### Dataset entries

★ ★ ★ ★ ★

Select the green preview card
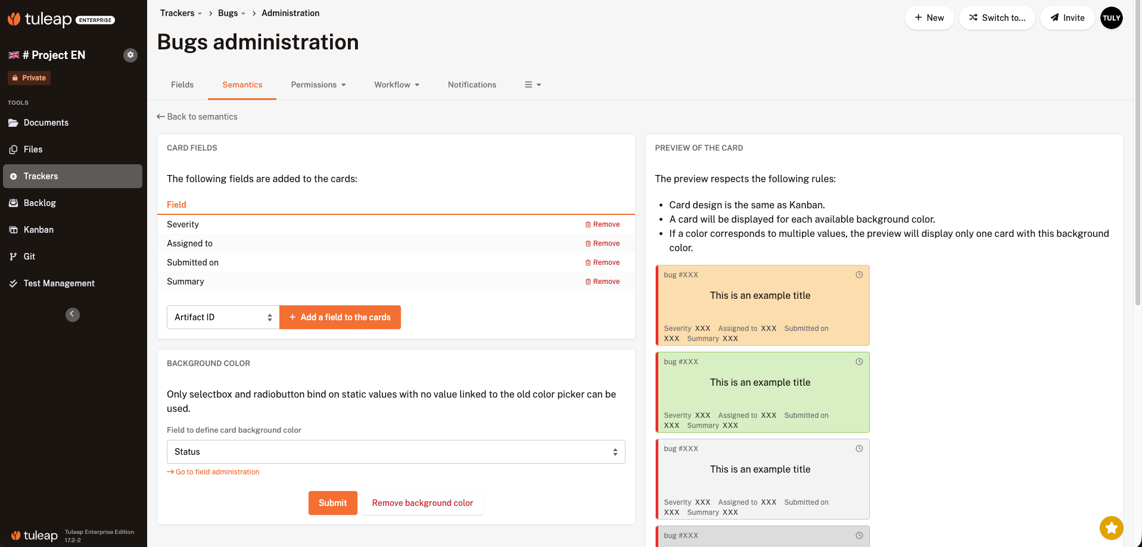The height and width of the screenshot is (547, 1142). click(762, 392)

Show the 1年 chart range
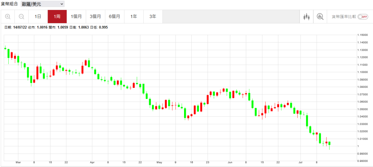[133, 17]
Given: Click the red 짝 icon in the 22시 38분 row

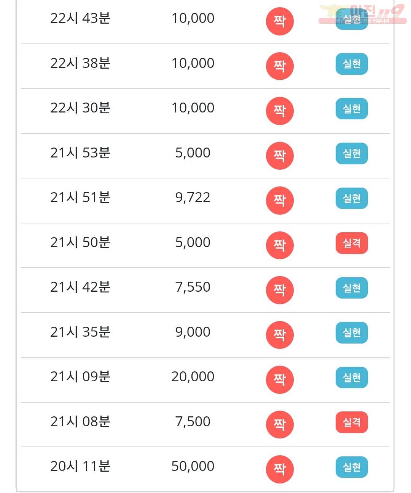Looking at the screenshot, I should pos(280,66).
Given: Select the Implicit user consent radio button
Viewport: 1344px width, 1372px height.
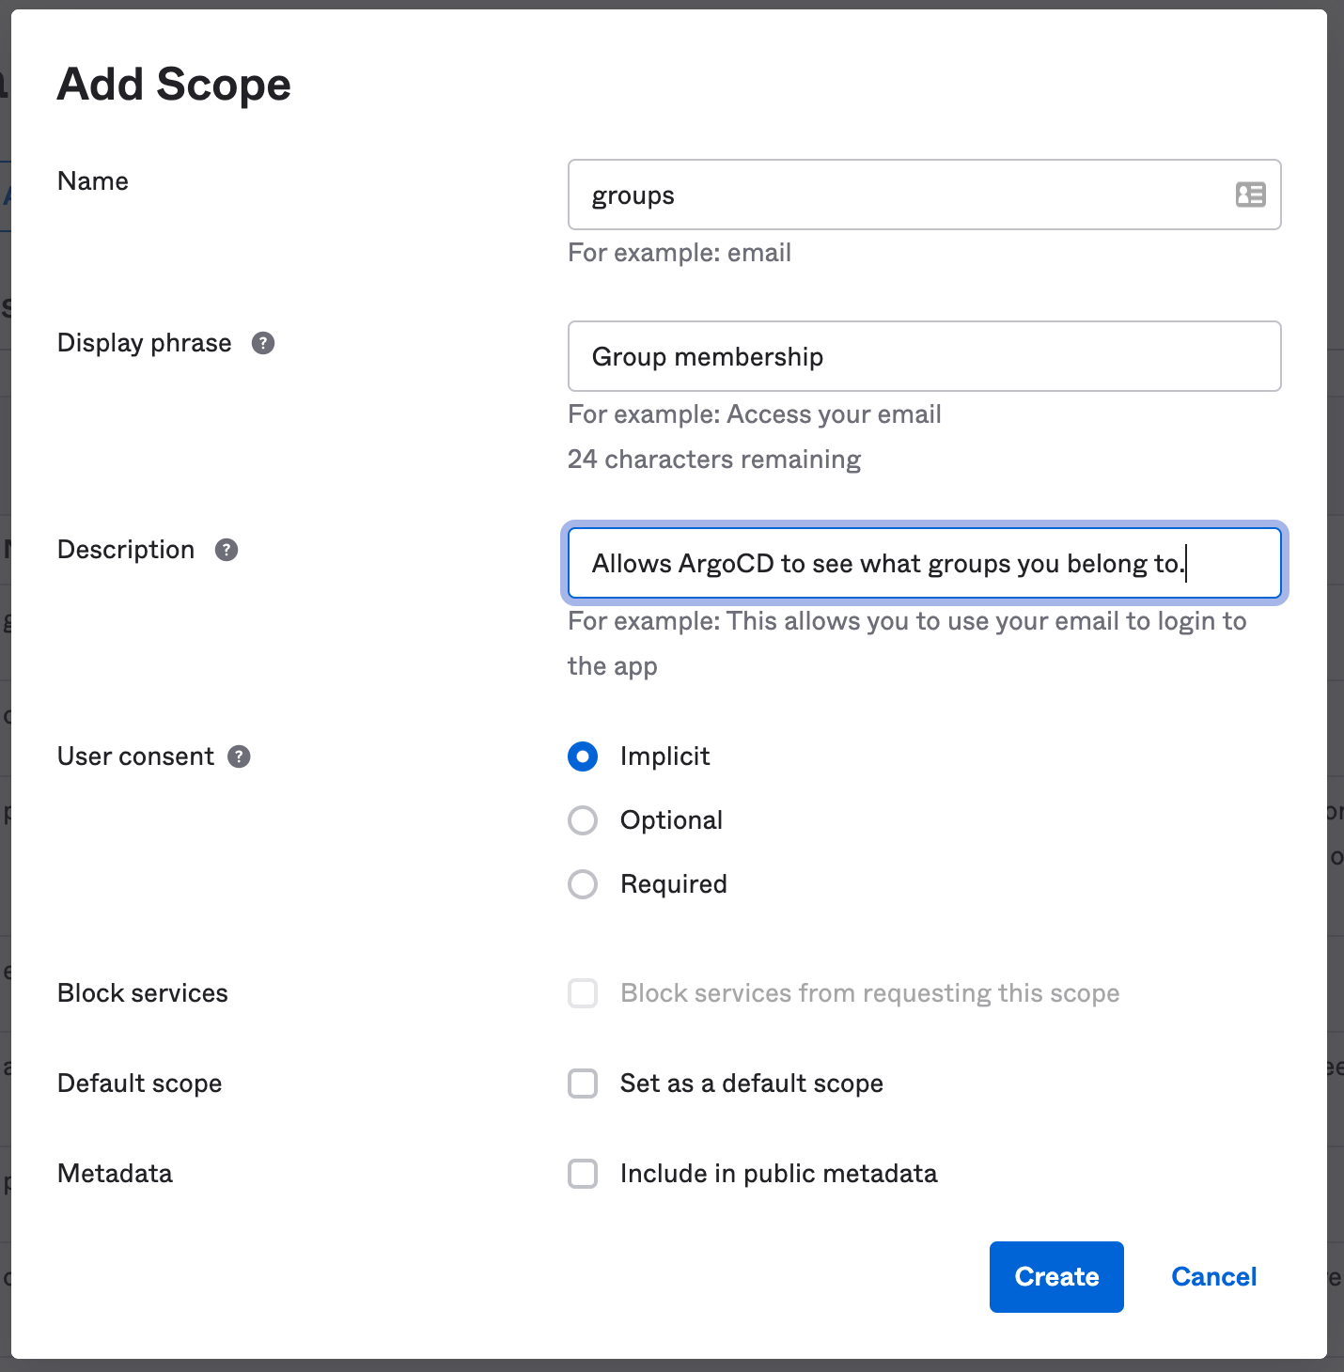Looking at the screenshot, I should coord(583,756).
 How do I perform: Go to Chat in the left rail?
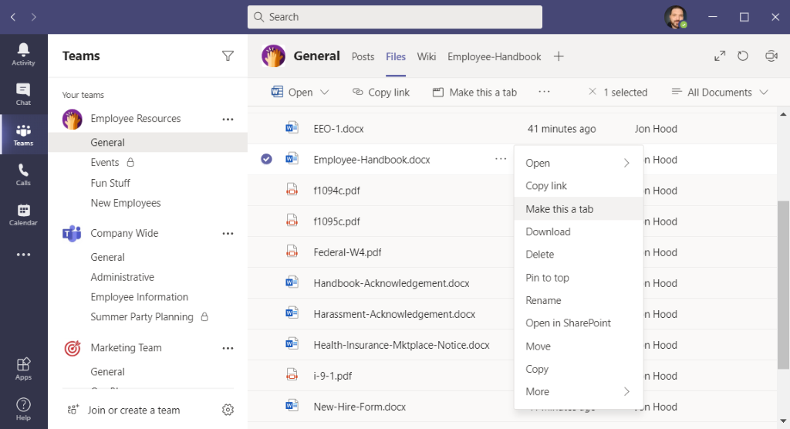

★ ★ ★ ★ ★

### Task item
Starting with the first line of the data, transcribe every line exactly through the one containing "Given: Select the". No pictures go in.

### Exercise solution
Select the green preview card
The height and width of the screenshot is (547, 1142). click(762, 392)

Show the 1年 chart range
[133, 17]
Given: Click the red 짝 icon in the 22시 38분 row

Looking at the screenshot, I should pos(280,66).
Given: Select the Implicit user consent radio button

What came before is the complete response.